Notwithstanding the implicit cultural criticism that underlies the Hoods, it is also important to keep in mind that Prince himself holds the automobile—and the pure freedom it represents—close to his heart. Nancy Spector writes that the car is symbolic of “dreams fueled by a desire for escape, pure velocity, and the romance of the road. Prince admits to sharing this passion from the very beginning. According to the various biographical hints in his writings and interviews, a poster of Steve McQueen hung alongside those of Kline and Pollock in his bedroom as a teenager” (N. Spector, “Nowhere Man,” Richard Prince, exh. cat., Solomon R. Guggenheim Museum, New York, 2007, p. 43).
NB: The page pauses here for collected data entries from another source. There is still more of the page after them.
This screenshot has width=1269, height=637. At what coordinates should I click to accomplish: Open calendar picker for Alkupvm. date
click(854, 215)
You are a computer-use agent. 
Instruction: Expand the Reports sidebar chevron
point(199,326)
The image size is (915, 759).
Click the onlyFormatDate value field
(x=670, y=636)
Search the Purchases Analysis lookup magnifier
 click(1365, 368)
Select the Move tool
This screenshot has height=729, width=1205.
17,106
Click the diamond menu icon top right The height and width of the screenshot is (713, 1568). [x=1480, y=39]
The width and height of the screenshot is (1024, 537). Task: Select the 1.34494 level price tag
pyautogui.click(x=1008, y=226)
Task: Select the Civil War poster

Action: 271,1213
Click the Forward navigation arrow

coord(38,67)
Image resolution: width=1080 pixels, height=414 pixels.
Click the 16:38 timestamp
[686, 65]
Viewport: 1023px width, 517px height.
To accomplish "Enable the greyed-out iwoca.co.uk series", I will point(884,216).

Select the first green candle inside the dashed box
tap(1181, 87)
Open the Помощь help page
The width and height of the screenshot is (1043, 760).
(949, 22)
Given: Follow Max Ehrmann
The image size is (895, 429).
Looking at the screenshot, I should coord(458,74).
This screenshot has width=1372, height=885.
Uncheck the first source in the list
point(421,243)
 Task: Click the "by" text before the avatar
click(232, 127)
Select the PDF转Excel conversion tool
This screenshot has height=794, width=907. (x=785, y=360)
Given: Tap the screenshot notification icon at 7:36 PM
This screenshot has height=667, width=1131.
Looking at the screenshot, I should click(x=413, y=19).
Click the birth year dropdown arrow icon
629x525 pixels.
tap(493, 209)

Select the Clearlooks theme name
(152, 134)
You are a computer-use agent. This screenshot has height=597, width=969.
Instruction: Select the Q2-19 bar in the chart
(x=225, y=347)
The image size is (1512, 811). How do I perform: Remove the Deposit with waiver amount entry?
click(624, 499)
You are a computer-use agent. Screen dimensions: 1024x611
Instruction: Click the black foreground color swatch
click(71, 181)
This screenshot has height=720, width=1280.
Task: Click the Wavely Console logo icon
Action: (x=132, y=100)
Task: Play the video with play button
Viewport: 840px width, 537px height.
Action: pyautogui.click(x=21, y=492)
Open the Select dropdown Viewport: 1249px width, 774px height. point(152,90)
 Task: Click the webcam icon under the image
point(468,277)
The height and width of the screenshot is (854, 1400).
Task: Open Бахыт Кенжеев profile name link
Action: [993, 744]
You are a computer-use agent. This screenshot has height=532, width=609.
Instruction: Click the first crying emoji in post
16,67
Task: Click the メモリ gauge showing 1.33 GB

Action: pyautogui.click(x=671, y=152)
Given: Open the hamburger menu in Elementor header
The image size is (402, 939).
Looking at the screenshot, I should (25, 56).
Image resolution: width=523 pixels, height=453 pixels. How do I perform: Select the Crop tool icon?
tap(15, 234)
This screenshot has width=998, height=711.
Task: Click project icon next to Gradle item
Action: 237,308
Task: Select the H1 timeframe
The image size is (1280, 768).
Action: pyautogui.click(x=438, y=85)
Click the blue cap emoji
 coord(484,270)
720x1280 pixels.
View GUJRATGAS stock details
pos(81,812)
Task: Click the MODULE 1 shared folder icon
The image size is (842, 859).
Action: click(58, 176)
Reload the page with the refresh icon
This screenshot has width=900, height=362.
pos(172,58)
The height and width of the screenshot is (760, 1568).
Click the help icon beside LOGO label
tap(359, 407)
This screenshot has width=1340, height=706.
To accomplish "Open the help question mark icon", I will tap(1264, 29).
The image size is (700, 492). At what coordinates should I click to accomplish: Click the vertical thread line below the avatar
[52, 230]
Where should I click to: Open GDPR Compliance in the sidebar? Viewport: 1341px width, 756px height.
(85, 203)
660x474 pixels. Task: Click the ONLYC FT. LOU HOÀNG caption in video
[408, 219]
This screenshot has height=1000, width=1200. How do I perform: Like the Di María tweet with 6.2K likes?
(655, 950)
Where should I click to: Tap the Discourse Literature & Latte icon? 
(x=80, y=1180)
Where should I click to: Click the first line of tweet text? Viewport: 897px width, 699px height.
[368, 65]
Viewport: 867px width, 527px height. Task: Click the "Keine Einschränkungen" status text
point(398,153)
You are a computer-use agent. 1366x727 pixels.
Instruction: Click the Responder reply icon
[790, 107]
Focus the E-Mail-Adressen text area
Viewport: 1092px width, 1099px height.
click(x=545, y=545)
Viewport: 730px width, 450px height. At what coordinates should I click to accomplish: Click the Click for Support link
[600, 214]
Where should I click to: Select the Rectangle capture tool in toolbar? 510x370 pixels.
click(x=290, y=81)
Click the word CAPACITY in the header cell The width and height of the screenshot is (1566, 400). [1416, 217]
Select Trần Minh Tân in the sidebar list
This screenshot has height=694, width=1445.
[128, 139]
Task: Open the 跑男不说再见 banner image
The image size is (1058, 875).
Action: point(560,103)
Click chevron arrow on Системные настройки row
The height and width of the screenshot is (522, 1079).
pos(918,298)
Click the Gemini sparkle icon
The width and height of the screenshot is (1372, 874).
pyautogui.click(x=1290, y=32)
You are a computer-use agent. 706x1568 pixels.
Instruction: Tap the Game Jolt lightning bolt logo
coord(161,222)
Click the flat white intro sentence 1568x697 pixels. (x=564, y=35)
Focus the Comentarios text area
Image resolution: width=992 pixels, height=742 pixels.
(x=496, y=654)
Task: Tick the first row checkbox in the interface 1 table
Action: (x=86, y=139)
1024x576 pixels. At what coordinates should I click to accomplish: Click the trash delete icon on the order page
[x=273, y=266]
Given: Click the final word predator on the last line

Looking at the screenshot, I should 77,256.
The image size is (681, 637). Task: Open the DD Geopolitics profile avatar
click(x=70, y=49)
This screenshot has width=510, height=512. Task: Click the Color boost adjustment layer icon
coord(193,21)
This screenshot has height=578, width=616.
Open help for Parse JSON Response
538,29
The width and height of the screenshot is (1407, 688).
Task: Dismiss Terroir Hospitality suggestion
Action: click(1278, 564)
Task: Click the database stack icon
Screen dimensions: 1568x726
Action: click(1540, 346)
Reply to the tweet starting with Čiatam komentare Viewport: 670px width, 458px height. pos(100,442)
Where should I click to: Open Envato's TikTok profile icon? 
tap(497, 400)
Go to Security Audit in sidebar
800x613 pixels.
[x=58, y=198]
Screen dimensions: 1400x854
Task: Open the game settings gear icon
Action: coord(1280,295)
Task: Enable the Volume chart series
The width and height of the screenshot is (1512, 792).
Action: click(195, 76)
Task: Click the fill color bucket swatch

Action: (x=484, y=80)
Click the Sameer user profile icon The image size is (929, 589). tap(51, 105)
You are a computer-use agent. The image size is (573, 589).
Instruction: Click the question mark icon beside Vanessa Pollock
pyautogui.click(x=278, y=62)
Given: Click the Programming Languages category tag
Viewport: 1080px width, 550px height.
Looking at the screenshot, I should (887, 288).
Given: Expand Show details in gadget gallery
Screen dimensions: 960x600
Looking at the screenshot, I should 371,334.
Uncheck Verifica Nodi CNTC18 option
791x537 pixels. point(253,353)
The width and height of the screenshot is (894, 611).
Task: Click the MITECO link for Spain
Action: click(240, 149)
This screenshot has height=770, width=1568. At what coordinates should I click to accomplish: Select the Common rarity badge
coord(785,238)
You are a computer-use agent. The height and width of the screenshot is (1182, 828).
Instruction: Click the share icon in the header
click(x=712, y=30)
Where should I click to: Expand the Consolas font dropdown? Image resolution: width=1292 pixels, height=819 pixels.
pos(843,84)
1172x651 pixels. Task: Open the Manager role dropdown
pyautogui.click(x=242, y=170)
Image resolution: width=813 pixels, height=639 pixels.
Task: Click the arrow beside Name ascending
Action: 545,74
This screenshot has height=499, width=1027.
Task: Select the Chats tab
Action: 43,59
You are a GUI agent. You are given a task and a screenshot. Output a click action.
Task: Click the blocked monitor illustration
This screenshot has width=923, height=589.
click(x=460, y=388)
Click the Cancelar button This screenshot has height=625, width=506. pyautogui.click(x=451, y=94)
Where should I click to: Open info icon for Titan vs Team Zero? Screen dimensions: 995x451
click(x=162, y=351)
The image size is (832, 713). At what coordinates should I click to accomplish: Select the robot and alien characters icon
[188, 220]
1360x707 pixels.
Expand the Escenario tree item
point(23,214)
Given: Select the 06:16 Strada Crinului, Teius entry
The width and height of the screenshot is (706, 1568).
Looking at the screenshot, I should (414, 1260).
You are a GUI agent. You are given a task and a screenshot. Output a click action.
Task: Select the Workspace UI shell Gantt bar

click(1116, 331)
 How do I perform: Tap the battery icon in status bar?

Star of the 1968 film, Bullitt—the same that Prince references in the above quotation—Steve McQueen is another analogy for American manliness, and an overtly heroic one. In the film, he plays a rebel detective behind the wheel of a “highland green” 1968 Ford Mustang GT390 Flashback. Prince would eventually pay homage to this mythic vehicle by way of the poster for his 1989 survey exhibition, Spiritual America, at IVAM Centre del Carmen in Valencia which reproduced a still from the film’s enormously famous car chase. Perhaps the fabricated, unreal quality of McQueen’s heroism in this film, and especially the way it extends to—and is accentuated by—his car is central to a thorough understanding of the Hoods. Consider, for example, the irony of the necessity of certain ideals and the impossibility of achieving them. As J Mays, the former Group Vice President of Global Design and CCO at Ford, explains, “Everyone wants what they can’t have, clearly. Reality ain’t much of an aphrodisiac. So when you sit down to design a car, you’re actually thinking, ‘Well, how do I design this in such a way that it looks almost unattainable?’ Your house reflects who you probably actually are. But your car is a reflection of how you want to be seen—how you project yourself” (J Mays quoted in op. cit., p. 302).